任务说明 1:
请根据关于BCC中WNT与Hh信号的文字,逐行回答下列问题:
(a) 非典型WNT信号重点调控哪些过程?
(b) WNT通路和Hh通路分别由哪种受体介导?
(c) Steven等是在表达哪种致癌基因的小鼠中发现相关证据的?
任务说明 2:
请从关于BCC中WNT与Hh信号的文字的最后一句之后接着往下写。

典型WNT信号在BCC的起始和进展中起到关键作用,而非典型WNT信号重点在调控肿瘤侵袭和转移过程[34],两种WNT信号通路可能以相互对抗的方式驱动BCC生长。
Hh和WNT信号之间的相互作用已被证明是协调胚胎发育、干细胞维持和肿瘤发生过程中关键过程的基础。既往研究表明,眼睑BCC的生长既需要WNT信号也依赖Hh通路,在正常皮肤发育过程中,两种信号通路缺一不可,前者启动毛囊的形成,后者促进细胞增殖形成成熟毛囊所需的上皮。WNT是SHH的靶基因之一,典型WNT信号先于Hh信号激活,并且是随后Hh信号激活所必需的。这两种信号之间的交叉也存在于BCC机制中。有研究发现作为脊椎动物WNT拮抗剂的WNT抑制因子1蛋白(WIF1)与人类SHH具有高亲和力,亦是人类SHH的有效拮抗剂[35]。WNT通路和Hh通路最惊人的相似之处为它们均是由密切相关的受体(分别为Fzd和SMO)介导的,并且均使用GSK3β、CK1和β-trcp来调节这些途径的关键转录效应因子的蛋白水解[36]。在晚期BCC肿瘤中显示GLI-1上调WNT基因,GLI-1和GLI-2与干细胞标记物如LGR4和LGR5有很强的相关性,而后两者为WNT信号通路的靶基因,该现象更能证明Hh和WNT信号在BCC癌变过程中存在联系。Steven等于表达致癌基因M2SMO的小鼠中发现了Hh通路驱动BCC发育中需要典型WNT信号通路的证据,此研究还表明阻断典型的WNT信号可以阻止Hh信号驱动的肿瘤发生[37]。因此,联合使用Vismodegib和WNT通路抑制剂治疗BCC相比起单药治疗更能抑制肿瘤生长[38]。

数据清单:
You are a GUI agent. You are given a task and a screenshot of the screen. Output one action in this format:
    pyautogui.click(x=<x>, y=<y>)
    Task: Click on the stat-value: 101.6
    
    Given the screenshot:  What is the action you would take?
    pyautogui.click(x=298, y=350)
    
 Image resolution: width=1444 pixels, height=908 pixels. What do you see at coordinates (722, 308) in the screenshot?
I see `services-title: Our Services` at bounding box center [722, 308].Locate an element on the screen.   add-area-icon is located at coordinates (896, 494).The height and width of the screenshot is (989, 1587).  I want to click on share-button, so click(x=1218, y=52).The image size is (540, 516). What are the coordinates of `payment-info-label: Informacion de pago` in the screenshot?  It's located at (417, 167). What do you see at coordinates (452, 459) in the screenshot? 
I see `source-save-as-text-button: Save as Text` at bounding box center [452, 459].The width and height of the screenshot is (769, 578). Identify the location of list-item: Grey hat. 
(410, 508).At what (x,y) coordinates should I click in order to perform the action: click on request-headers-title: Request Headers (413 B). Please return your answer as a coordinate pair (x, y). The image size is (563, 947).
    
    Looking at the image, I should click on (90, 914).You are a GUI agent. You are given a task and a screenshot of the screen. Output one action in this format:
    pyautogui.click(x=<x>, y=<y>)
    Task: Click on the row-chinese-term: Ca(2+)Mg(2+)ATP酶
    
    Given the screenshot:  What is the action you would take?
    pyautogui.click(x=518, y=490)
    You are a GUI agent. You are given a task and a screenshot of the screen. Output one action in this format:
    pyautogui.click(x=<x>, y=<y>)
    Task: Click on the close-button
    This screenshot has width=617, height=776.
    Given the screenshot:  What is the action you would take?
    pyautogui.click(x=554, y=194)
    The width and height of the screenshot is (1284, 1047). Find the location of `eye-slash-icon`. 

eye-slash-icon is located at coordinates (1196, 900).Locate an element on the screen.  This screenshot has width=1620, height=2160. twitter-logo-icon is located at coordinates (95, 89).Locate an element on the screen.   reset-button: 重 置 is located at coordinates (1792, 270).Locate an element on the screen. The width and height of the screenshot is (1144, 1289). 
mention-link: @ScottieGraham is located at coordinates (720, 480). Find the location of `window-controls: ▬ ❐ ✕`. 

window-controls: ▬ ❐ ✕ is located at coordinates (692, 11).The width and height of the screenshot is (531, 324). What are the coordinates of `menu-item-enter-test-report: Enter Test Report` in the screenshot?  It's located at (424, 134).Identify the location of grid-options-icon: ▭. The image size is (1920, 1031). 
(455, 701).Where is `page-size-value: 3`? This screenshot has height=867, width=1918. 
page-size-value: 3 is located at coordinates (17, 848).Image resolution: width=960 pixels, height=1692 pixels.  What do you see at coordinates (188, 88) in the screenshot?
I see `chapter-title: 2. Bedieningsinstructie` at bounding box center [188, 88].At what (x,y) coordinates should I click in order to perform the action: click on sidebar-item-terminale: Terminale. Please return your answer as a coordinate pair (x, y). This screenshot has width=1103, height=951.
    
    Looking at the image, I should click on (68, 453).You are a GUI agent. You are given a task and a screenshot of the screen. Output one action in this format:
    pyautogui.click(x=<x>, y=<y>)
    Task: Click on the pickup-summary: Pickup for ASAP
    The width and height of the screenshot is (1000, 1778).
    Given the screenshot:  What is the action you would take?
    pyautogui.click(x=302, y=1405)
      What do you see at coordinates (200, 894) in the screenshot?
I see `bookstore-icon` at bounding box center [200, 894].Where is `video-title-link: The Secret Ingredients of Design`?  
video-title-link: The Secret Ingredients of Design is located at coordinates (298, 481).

作答区域 1:
(a) 肿瘤侵袭和转移过程。
(b) WNT通路由Fzd介导,Hh通路由SMO介导。
(c) M2SMO。

作答区域 2:
WNT/β-catenin信号通路通过调节部分基因促进耐药,包括MDR-1、CD44、MMP7、IL-10等。Forkhead box O3(FOXO3a)作为β-catenin转录共激活因子之一,具有诱导细胞周期阻滞和细胞凋亡的作用,而在核β-catenin表达量高的情况下,该基因被PI3K或AKT抑制剂激活,使其表现为转移诱导因子而不是促凋亡的肿瘤抑制因子,从而使肿瘤对PI3K或AKT抑制剂产生耐药性[39]。抑制WNT/β-catenin信号通路可使癌细胞对化疗药物增敏,并提高免疫治疗的疗效。因此,研究靶向WNT/β-catenin通路的抑制剂对晚期和耐药BCC很有必要。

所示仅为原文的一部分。